Save Pin There's something genuinely special about serving food that looks like you put actual thought into it, especially when it's still healthy enough that people don't feel guilty eating two slices. My neighbor knocked on my door three days later asking if I'd teach her to make this because her daughter asked for it as her birthday dinner request.
Why This Works as a Celebration
This pizza strips away the heaviness of traditional St. Patricks Day food while keeping the festive energy alive. The rainbow aspect isn't just cute—it's genuine color, genuine nutrition, and genuinely delicious because each vegetable brings something different to the table.

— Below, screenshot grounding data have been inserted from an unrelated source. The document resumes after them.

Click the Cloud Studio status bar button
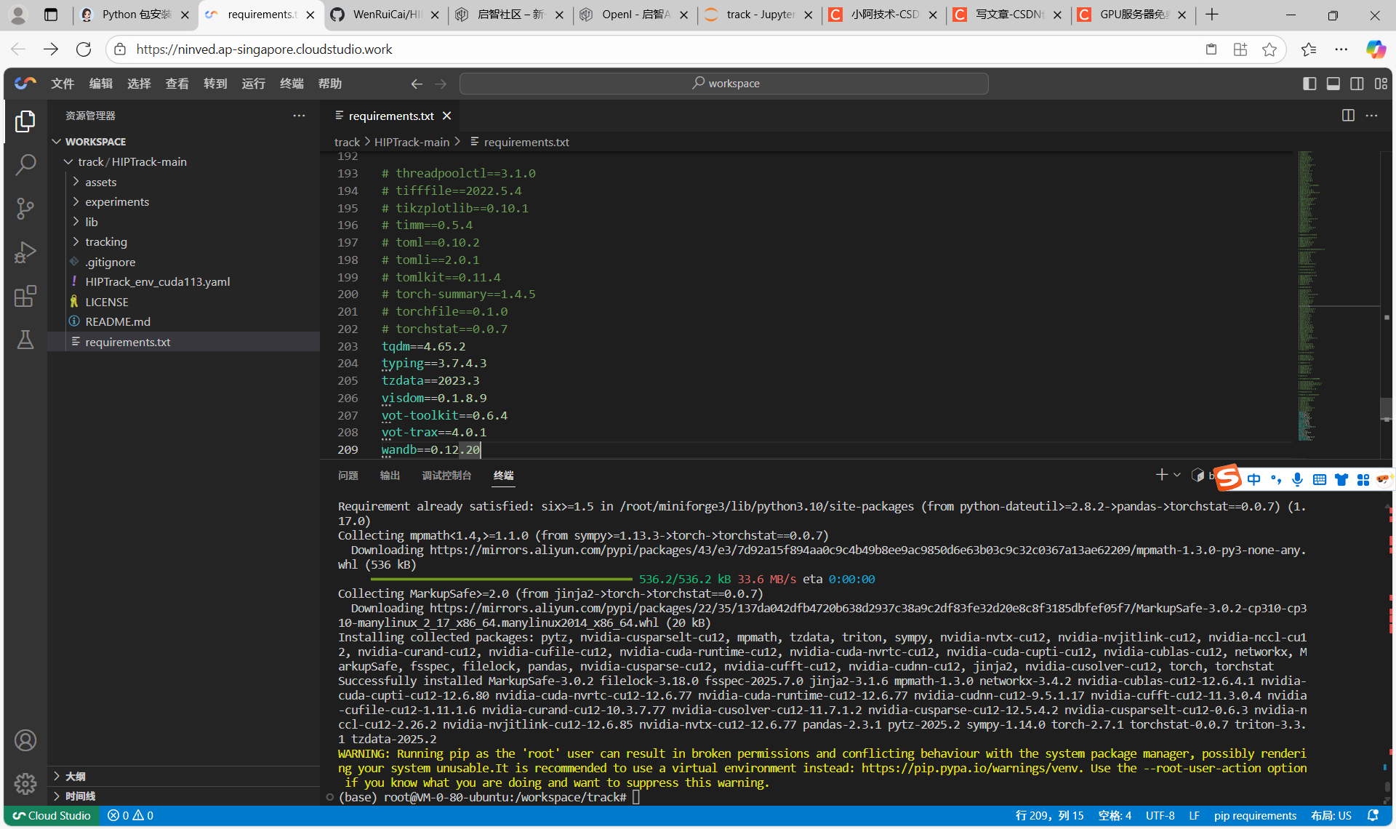 click(x=52, y=815)
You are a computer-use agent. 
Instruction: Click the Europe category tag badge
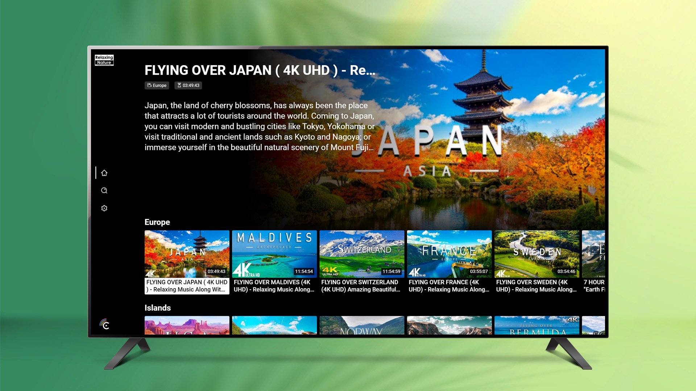click(157, 85)
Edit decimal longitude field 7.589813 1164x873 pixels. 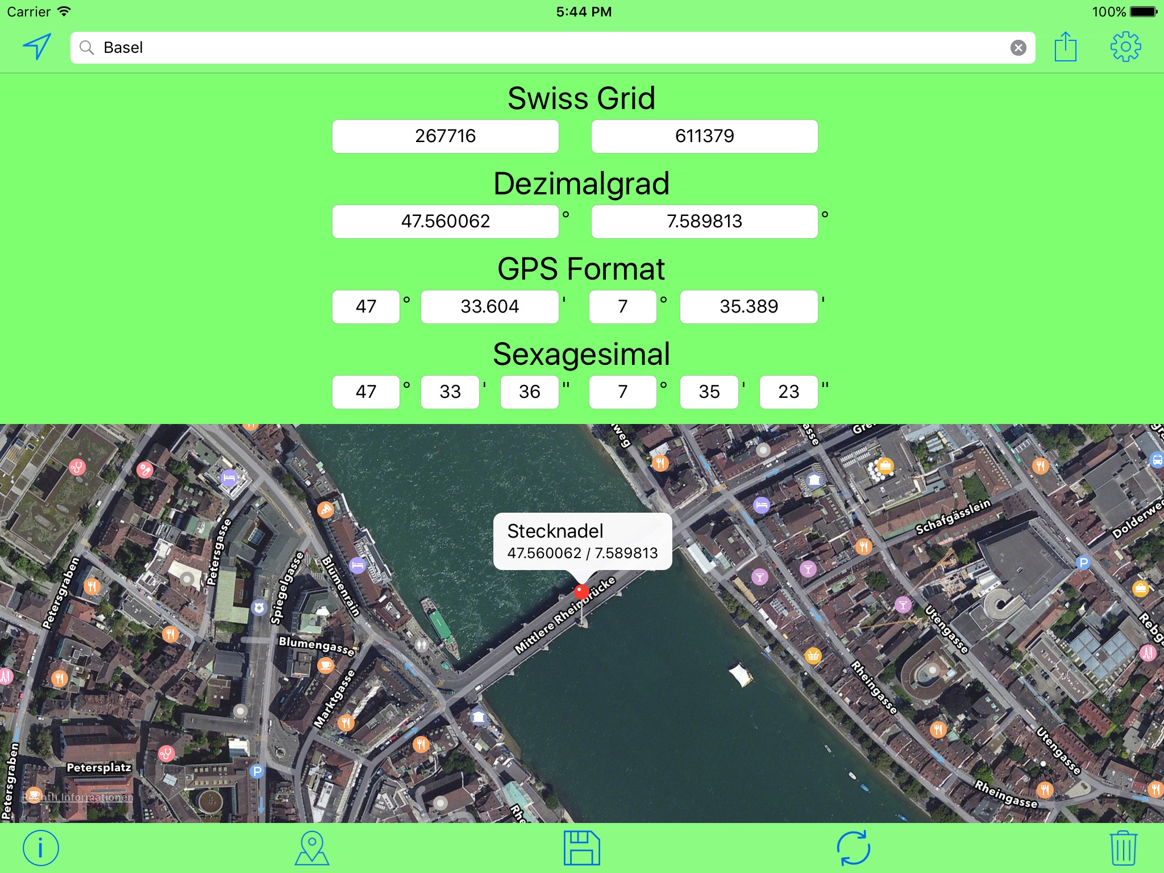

You're not just eating pizza; you're eating proof that celebrations don't need to be complicated to feel special.
Making It Your Own
The beauty of this recipe is how adaptable it actually is without falling apart. Some people swap the hummus for pesto if they want something earthier, others add crumbled goat cheese or feta for a different richness. I once made a version using fresh mozzarella di bufala for a dinner party and it elevated everything, though it does make the pizza slightly more delicate to handle. The core idea stays the same—build something colorful and let people taste what's actually on there.
Serving and Pairing Suggestions
These pizzas are honestly complete on their own, but I like serving them alongside a simple green salad dressed with lemon and olive oil just to keep people from feeling like they need something else. A crisp Sauvignon Blanc genuinely pairs well because the acidity cuts through the cheese, or if you want to stay on brand, a light lager works perfectly without overwhelming the vegetables. The key to any good pairing is not fighting what's already on the plate.
- Slice them while they're still warm—cold flatbread pizza loses its charm quickly.
- If you're making these ahead for a party, assemble but don't bake until 20 minutes before serving.
- Leftover slices actually taste better cold the next day if you keep them in an airtight container, which is rare and wonderful.
Save Pin This recipe proves that celebrating doesn't require heavy food or complicated techniques—just fresh ingredients arranged with a little intention. Make it, share it, and watch people smile when they realize healthy food can actually be this beautiful.
Recipe FAQs
- → Can I substitute the flatbread base?
Yes, you can use either store-bought or homemade flatbreads. For gluten-free needs, certified gluten-free flatbreads work great without compromising texture.
- → What alternatives can I use for the hummus sauce?
Try pesto or traditional pizza sauce as variations for a different flavor profile while keeping the veggie toppings vibrant.
- → How do I achieve the rainbow vegetable arrangement?
Layer vegetables starting with red cherry tomatoes, then orange and yellow bell peppers (add corn if desired), followed by green spinach and broccoli, and finish with purple red cabbage. Use black olives at one end for a finishing touch.
- → Can I add other cheeses?
Yes, goat cheese or feta can be added for extra creaminess and tang that complements the fresh vegetables well.
- → What’s the best way to serve this flatbread?
Serve warm, garnished with sliced green onions. Pair with a simple green salad or a crisp white wine or light lager to complete the meal.